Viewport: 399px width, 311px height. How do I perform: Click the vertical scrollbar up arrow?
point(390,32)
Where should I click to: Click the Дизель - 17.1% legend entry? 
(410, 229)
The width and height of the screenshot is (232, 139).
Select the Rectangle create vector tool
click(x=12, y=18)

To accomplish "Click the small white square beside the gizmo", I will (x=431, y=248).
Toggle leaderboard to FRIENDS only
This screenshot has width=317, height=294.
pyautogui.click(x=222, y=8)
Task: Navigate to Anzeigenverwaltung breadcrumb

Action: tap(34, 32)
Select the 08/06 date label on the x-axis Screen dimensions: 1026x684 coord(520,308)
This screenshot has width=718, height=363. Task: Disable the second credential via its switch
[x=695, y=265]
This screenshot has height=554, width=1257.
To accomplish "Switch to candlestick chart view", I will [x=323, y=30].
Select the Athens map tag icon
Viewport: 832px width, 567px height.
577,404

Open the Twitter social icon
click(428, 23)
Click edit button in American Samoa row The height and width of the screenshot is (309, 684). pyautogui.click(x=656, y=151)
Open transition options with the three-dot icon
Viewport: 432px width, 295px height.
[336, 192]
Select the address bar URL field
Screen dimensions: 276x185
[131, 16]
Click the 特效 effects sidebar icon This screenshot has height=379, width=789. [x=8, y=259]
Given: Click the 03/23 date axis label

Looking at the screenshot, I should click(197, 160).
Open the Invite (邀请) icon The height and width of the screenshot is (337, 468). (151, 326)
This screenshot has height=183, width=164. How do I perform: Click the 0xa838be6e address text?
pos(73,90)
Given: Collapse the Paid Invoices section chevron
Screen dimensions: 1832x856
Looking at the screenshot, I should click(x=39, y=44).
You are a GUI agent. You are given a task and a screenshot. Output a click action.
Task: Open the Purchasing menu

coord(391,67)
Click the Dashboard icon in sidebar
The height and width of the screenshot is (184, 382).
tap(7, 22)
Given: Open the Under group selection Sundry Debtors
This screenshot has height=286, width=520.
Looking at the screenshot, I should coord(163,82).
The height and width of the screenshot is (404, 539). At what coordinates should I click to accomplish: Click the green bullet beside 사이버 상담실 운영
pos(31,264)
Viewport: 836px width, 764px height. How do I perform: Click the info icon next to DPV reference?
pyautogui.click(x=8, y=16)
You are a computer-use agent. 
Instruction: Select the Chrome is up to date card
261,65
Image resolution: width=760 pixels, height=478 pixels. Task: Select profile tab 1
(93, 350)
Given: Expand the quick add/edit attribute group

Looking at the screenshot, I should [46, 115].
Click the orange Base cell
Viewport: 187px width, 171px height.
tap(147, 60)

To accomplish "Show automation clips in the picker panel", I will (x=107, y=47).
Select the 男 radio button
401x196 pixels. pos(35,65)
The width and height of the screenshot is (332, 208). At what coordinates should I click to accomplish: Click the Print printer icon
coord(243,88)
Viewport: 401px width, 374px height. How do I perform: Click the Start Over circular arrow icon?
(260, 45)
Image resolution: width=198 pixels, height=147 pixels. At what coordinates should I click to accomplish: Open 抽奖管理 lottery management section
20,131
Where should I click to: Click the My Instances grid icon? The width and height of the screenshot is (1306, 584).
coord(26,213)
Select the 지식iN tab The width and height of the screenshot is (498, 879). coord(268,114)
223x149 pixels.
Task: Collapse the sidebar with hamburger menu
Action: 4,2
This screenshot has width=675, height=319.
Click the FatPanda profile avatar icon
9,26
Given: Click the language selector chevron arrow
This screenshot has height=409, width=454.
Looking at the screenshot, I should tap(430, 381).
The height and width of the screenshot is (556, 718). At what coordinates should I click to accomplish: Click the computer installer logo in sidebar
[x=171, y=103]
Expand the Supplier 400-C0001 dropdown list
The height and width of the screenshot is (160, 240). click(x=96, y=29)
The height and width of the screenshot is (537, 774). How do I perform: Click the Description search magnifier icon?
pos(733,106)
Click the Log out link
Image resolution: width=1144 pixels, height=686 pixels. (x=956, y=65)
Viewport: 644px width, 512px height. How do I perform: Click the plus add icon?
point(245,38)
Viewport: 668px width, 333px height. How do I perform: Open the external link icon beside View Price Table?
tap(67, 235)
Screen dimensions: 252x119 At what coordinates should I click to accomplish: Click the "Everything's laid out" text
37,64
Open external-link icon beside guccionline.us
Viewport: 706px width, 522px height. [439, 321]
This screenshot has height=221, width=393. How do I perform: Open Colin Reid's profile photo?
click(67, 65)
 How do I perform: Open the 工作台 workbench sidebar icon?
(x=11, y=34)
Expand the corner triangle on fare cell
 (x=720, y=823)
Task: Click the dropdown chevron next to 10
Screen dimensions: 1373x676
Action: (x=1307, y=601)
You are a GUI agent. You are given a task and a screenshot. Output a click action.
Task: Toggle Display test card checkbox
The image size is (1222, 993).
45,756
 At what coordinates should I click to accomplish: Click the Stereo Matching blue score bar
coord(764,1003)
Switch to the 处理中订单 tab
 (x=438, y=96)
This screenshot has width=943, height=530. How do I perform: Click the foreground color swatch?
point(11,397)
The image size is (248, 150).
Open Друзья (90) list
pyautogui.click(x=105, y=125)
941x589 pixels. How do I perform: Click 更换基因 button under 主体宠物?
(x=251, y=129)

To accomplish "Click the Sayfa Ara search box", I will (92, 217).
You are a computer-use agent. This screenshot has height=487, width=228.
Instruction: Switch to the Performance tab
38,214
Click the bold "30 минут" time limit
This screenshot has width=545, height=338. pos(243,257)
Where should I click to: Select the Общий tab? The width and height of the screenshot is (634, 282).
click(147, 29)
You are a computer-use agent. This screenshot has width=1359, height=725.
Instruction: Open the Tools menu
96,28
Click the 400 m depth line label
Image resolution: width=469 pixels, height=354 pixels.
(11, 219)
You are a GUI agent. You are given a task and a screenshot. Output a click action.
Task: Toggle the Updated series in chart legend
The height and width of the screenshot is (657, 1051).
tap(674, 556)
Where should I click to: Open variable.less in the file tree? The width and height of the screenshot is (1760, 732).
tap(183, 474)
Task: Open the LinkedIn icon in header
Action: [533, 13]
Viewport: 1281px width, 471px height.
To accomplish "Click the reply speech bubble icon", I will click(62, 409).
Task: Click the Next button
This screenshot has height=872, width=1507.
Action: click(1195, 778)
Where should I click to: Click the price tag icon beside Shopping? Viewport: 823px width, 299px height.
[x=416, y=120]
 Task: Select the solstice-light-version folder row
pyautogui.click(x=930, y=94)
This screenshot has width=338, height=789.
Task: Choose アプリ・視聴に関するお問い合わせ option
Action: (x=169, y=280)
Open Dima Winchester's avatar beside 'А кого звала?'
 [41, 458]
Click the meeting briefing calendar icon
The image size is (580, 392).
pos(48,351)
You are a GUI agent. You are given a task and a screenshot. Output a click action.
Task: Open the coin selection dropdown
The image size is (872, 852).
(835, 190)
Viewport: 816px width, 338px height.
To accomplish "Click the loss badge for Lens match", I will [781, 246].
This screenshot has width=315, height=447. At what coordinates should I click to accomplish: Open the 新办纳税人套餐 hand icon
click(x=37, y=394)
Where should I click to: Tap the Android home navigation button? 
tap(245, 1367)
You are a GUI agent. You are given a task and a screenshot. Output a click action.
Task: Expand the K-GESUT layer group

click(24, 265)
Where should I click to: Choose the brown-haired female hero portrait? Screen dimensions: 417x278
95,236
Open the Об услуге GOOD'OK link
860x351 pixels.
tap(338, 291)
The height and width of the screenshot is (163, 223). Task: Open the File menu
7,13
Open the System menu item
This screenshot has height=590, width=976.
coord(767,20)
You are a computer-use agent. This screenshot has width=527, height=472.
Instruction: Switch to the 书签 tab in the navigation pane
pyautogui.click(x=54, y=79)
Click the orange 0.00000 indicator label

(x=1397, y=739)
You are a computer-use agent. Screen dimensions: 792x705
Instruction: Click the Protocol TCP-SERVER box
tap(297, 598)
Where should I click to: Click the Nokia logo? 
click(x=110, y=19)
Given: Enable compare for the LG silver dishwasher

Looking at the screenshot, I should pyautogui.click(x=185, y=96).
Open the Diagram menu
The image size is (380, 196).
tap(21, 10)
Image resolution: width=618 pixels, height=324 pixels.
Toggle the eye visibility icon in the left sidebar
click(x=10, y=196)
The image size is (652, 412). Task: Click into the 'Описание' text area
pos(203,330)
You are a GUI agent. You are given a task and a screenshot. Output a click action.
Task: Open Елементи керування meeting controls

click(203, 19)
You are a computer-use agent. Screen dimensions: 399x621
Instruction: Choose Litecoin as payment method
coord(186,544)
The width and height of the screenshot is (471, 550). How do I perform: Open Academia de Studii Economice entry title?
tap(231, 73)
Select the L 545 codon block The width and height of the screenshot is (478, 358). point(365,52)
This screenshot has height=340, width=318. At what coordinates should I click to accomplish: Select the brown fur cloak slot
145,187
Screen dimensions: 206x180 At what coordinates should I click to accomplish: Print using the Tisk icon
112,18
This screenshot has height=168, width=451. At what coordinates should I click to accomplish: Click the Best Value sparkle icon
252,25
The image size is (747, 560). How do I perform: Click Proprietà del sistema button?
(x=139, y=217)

..........

§ ABOUT THIS TASK: Search the entries above for "chevron". Return every line that has it.

§ OUTPUT FOR THIS EXERCISE:
Given: Collapse the Paid Invoices section chevron
Given: Click the language selector chevron arrow
Task: Click the dropdown chevron next to 10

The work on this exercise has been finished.